The concurrent collector pauses an application twice during a
concurrent collection cycle.
I notice that those GCs don't seem to be freeing very much memory. Perhaps many of your objects are long lived? You may wish to tune the generation sizes and other GC parameters. 10 Gig is a huge heap by many standards, and I would naively expect GC to take longer with such a huge heap. Still, 1 second is a very long pause time and indicates either something is wrong (your program is generating a large number of unneeded objects or is generating difficult-to-reclaim objects, or something else) or you just need to tune the GC.
Usually, I would tell someone that if they have to tune GC then they have other problems they need to fix first. But with an application of this size, I think you fall into the territory of "needing to understand GC much more than the average programmer."
As others have said, you need to profile your application to see where the bottleneck is. Is your PermGen too large for the space allocated to it? Are you creating unnecessary objects? jconsole works to at least show a minimum of information about the VM. It's a starting point. As others have indicated however, you very likely need more advanced tools than this.
Good luck.

Since you mention your desire to cache, I'm guessing that most of your huge heap is occupied by that cache. You might want to limit the size of the cache so that you are sure it never attempts to grow large enough to fill the tenured generation.
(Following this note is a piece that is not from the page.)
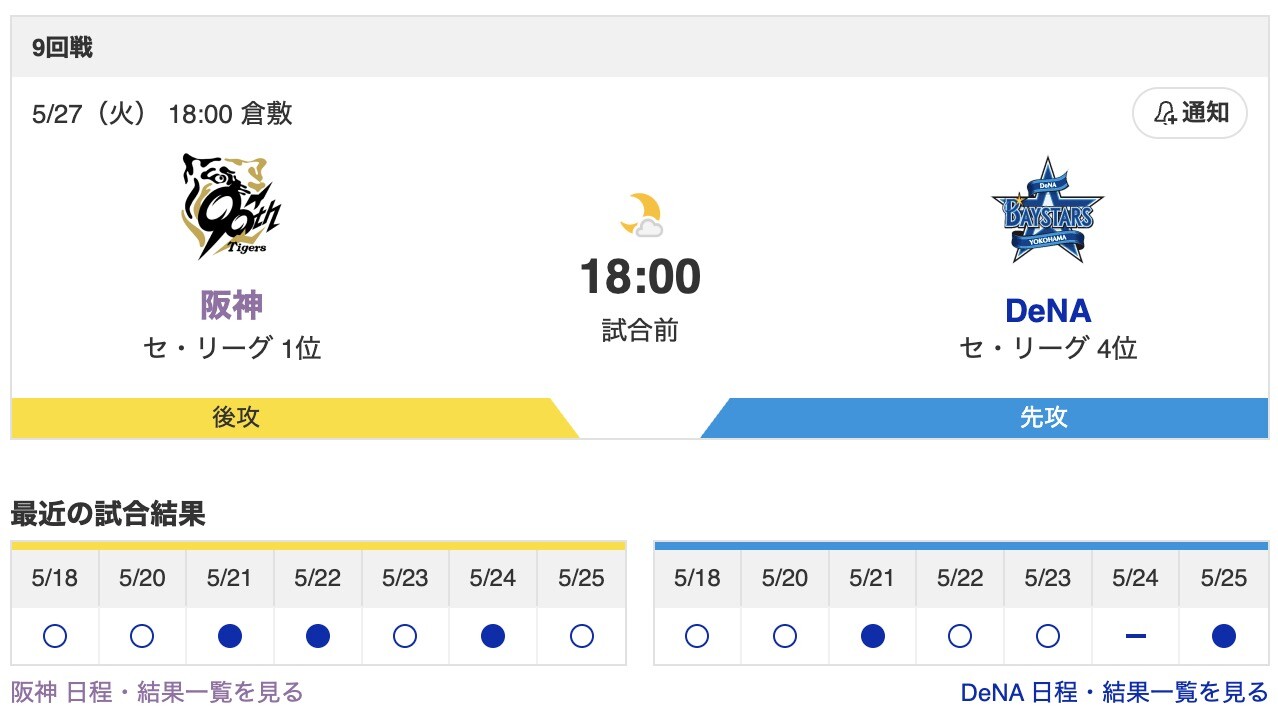This screenshot has height=724, width=1278.
Task: Click DeNA's 5/24 draw dash marker
Action: pyautogui.click(x=1135, y=636)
Don't rely on SoftReference alone to limit the size. As the old generation fills with soft references, older references will be cleared and become garbage. New references (perhaps to the same information) will be created, but cleared quickly because free space is in short supply. Eventually, the tenured space is full of garbage and needs to be cleaned.
Consider adjusting the -XX:NewRatio setting too. The default is 1:2, meaning that one-third of the heap is allocated to the new generation. For a large heap, this is almost always too much. You might want to try something like 9, which would keep 9 Gb of your 10 Gb heap for the old generation.

Turns out that part of the heap was getting swapped out to disk, so that garbage collection had to pull a bunch of data off the disk back into memory.
I resolved this by setting Linux's "swappiness" parameter to 0 (so that it wouldn't swap data out to disk).
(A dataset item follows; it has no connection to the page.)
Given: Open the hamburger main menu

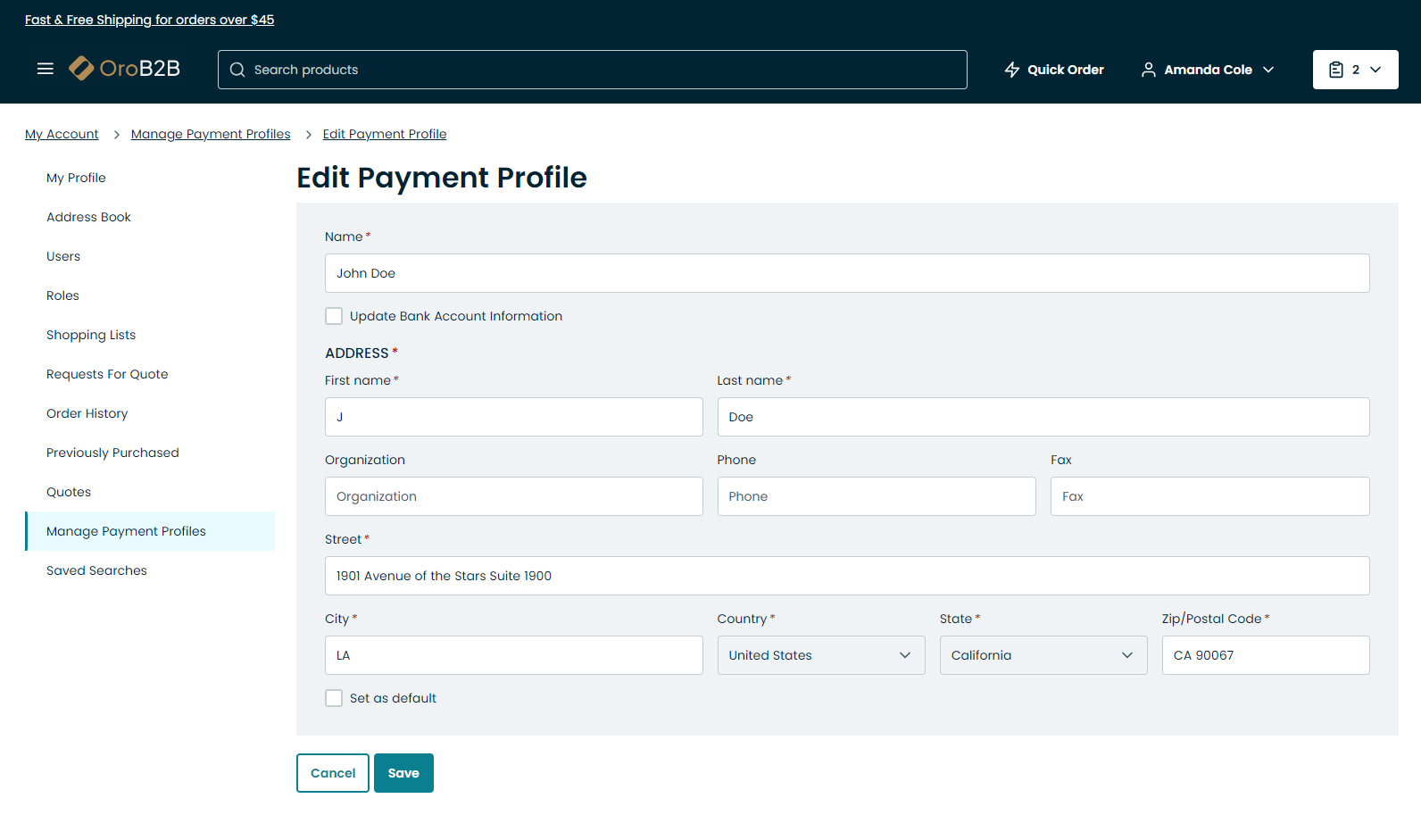Looking at the screenshot, I should pyautogui.click(x=46, y=69).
Here are some things I have found which could be significant.
JSON-RPC can generate a lot of objects. Not as much as XML-RPC, but still something to watch for. In any case you do appear to be generating as much at 100 MB of objects per second which means your GC is running a high percentage of the time and is likely to be adding to your random latency. Even though the GC is concurrent, your hardware/OS is very likely to exhibit non-ideal random latency under load.
Have a look at your memory bank architecture. On Linux the command is numactl --hardware. If your VM is being split across more than one memory bank this will increase your GC times significantly. (It will also slow down your application as these accesses can be significantly less efficient) The harder you work the memory subsystem the more likely the OS will have to shift memory around (Often in large amounts) and you get dramatic pauses as a result (100 ms is not surprising). Don't forget your OS does more than just run your app.
Consider compacting/reducing the memory consumption of your cache. If you are using multiple GB of cache it is worth looking at ways to cut memory consumption further than you have already.
I suggest you profile your app with memory allocation tracing AND cpu sampling on at the same time. This can yield very different results and often points to the cause of these sort of problems.
Using these approaches, the latency of an RPC call can be reduced to below 200 micro-second and the GC times reduced to 1-3 ms effecting less than 1/300 of calls.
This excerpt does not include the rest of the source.